Doesn't matter. What we saw looked very much like this.
Couldn't resist taking this picture.
OK, let's so some more hiking. Isn't it about lunchtime?
Let's go down to the river.
And climb over a fence.
And what's that up ahead? A picnic?
Tim and Sonam and the folks at Road Scholar really know how to put on a spread.
It's been a long hike. Let's chow down.
Wayne and Nina are certainly enjoying this.
But especially Tim.
That suspicious liquid in the fancy jug is ara. I had a taste. Nope, not for me.
Enough eating. Let's hike across that fancy foot bridge.
It's a very shaky foot bridge.
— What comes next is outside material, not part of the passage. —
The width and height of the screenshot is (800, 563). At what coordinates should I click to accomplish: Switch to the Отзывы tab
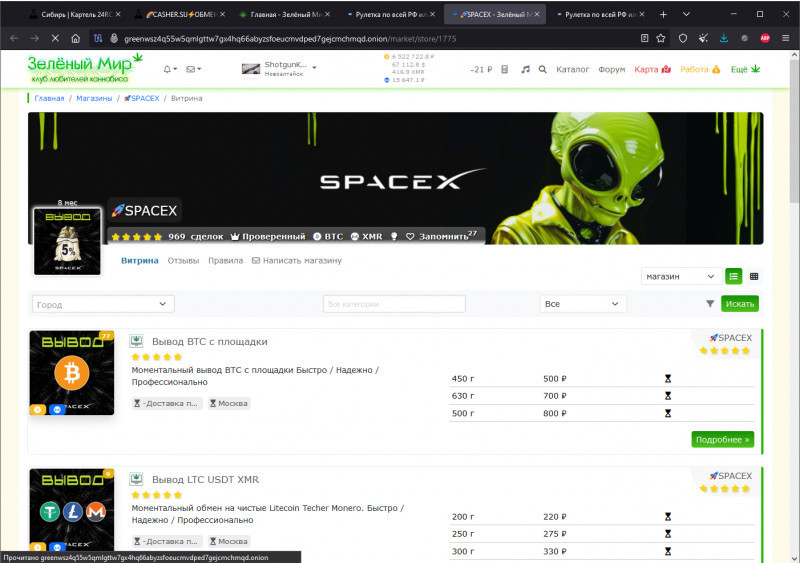[183, 260]
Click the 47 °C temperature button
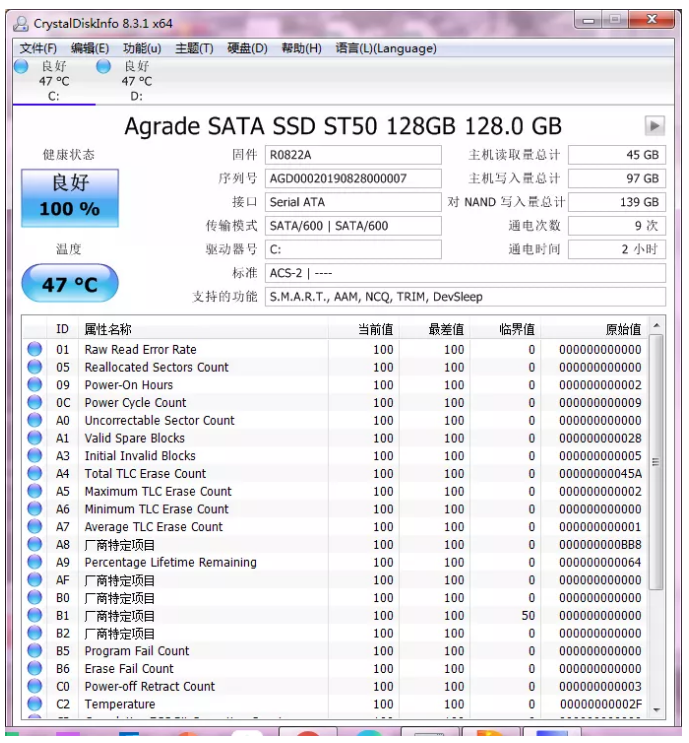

Seriously, it's not the ara, I swear.
Bill made it across.
We walked past a lady spinning thread on her porch.
We walked past a raven.
And we walked past a flour mill.
It was unattended for the moment, just going about its business of making flour from wheat.
And here we are at our third monastery/temple of the day, Kenchogsum Lhakhang.
The original structure was built in the 9th century but it was destroyed by fire in 2010. Now it's being rebuilt on the site of the original, bigger and better than before.
The artwork is magnificent.
And the quarters for the monks are first class.
You can tell they like it here.
Looks like somebody died.
There's an airport here in Bumthang, but it's for domestic flights only.
Now we're back at the hotel. This is Yeshi Dorji, a former member of the national assembly, and now a candidate again. His district is further to the east of us and he’s just staying at our hotel for the night. He wanted to schmooze with some Americans, I think because he enjoyed his time in the United States when he studied at Washington University in St. Louis. Not a vote in our group, but he was a charming man who spent some of his time with us anyway.
When my mother saw this picture she wondered if I'd forgotten to take a comb to Bhutan. Thanks, Mom.
And a little while later we were joined for dinner by Mr. Jimtsu, the former principal of the school we visited this morning, and now the principal of a middle school. We chatted with him for an hour about the school system in Bhutan. It was very kind of him to give us his time and his very interesting insights into how education is managed in Bhutan.